O intelecto definido como campo no qual ocorrem pensamentos é uma visão que resultou de um ponto de vista. É um ponto de vista externo ao intelecto. O intelecto é, deste ponto de vista, objeto. Pode ser investigado “objetivamente”. Tornou-se despsicologizado. Os pensamentos que compõem o intelecto não são vivências, mas objetos de conhecimento. Uma dificuldade ontológica se esconde neste ponto de vista. Pensamentos se tornam objetos de pensamentos. Essa dificuldade é consequência da dúvida da dúvida que fundamenta o ponto de vista.

Passemos, relutantes, por cima dessa dificuldade.

O intelecto como campo no qual ocorrem pensamentos torna a pergunta “o que é intelecto?” pergunta sem significado. Um campo não é um algo. E um como algo se dá. O campo gravitacional da Terra é como se comportam corpos na vizinhança da Terra. O intelecto é como pensamentos ocorrem. Para ocorrerem, os pensamentos devem ocorrer de uma forma ou outra. O intelecto é essa “forma ou outra”. Tendo negado dignidade ontológica ao intelecto, dedicaremos a nossa atenção aos pensamentos.

Os pensamentos como objetos são formações complexas. Consistem de elementos chamados “conceitos” ligados entre si por elos chamados “regras”. Pelo menos é assim que pensamentos ocorrem em campos chamados “intelectos do nosso tipo”.

Outros tipos de intelectos podem ser imaginados.
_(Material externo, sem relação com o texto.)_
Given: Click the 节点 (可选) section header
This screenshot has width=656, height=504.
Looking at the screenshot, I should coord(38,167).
Por exemplo: intelectos do tipo chinês ou kwakiutl. Nesses intelectos os pensamentos talvez não consistam de conceitos. Restringiremos o argumento ao nosso tipo de intelecto.
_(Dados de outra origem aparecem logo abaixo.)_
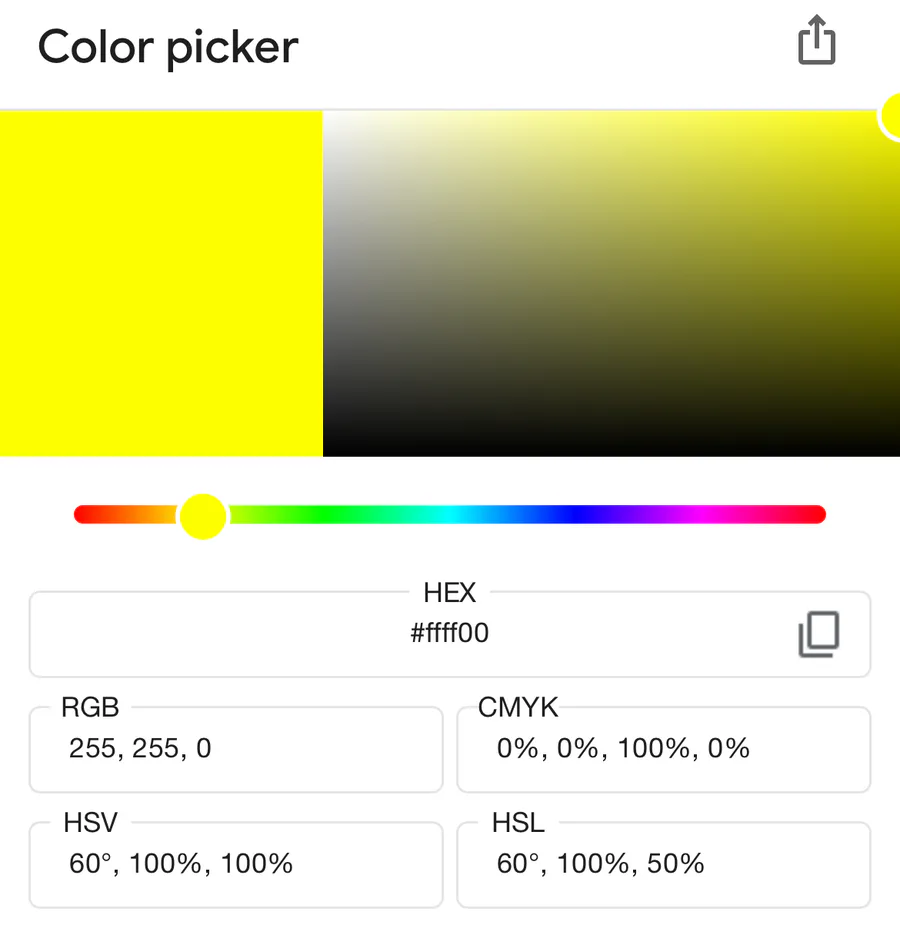Select white corner of the shade gradient

click(x=327, y=115)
Os pensamentos como conceitos ligados por regras são processos. Discorrem. Dirigem-se para uma meta. A meta é chamada “significado”. Um pensamento significativo é um pensamento que alcançou sua meta. Pensamentos [50] incompletos são insignificativos. Alcançado o significado, surge pensamento novo. Pensamentos significativos são produtores de pensamentos novos. O significado do pensamento é outro pensamento. Pensamentos sem significado não produzem pensamentos novos. O critério do significado é a capacidade para a produção de pensamentos. Um pensamento significativo pode produzir mais que um pensamento novo.
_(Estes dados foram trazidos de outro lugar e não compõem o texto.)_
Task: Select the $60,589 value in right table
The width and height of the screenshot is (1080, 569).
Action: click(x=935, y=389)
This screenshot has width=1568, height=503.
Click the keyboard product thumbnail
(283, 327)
Quanto mais significativo o pensamento, tanto maior o número de pensamentos novos por ele produzidos. Formam-se, assim, cadeias de pensamentos, chamadas “argumentos”. Estes discorrem, por sua vez, em busca de significado, do qual o significado do pensamento individual é apenas um aspecto subalterno. A soma dos argumentos forma a totalidade do discurso. Este flui, por sua vez, em direção de um significado. Pelo próprio caráter do processo, esse significado é inalcançável. Está ele naquele “eu” e “mundo externo” que eliminamos do nosso argumento. Pelo seu próprio caráter, portanto, é o discurso um processo frustrado. Carece de ulterior significado. Isto não invalida, no entanto, os significados parciais dos pensamentos e dos argumentos. O seu significado está no discurso, e não no além dele. Somente aqueles que não se conformam com essa limitação imposta pelo campo que é o intelecto decaem no antiintelectualismo. No silêncio wittgensteiniano.

A procura de significado é sinônimo de “dúvida”, e a dúvida é portanto o declive do discurso. É a força que propele o discurso. O significado parcial é a superação parcial da dúvida, e o significado total inalcançável é a garantia de ser a dúvida inesgotável. É a garantia da continuidade do discurso. Ao discorrer, propelido pela dúvida, o discurso se ramifica e amplia. O número dos significados parciais alcançados cresce. Podemos portanto resumir o resultado até aqui alcançado: O intelecto é o campo crescente da dúvida em discurso.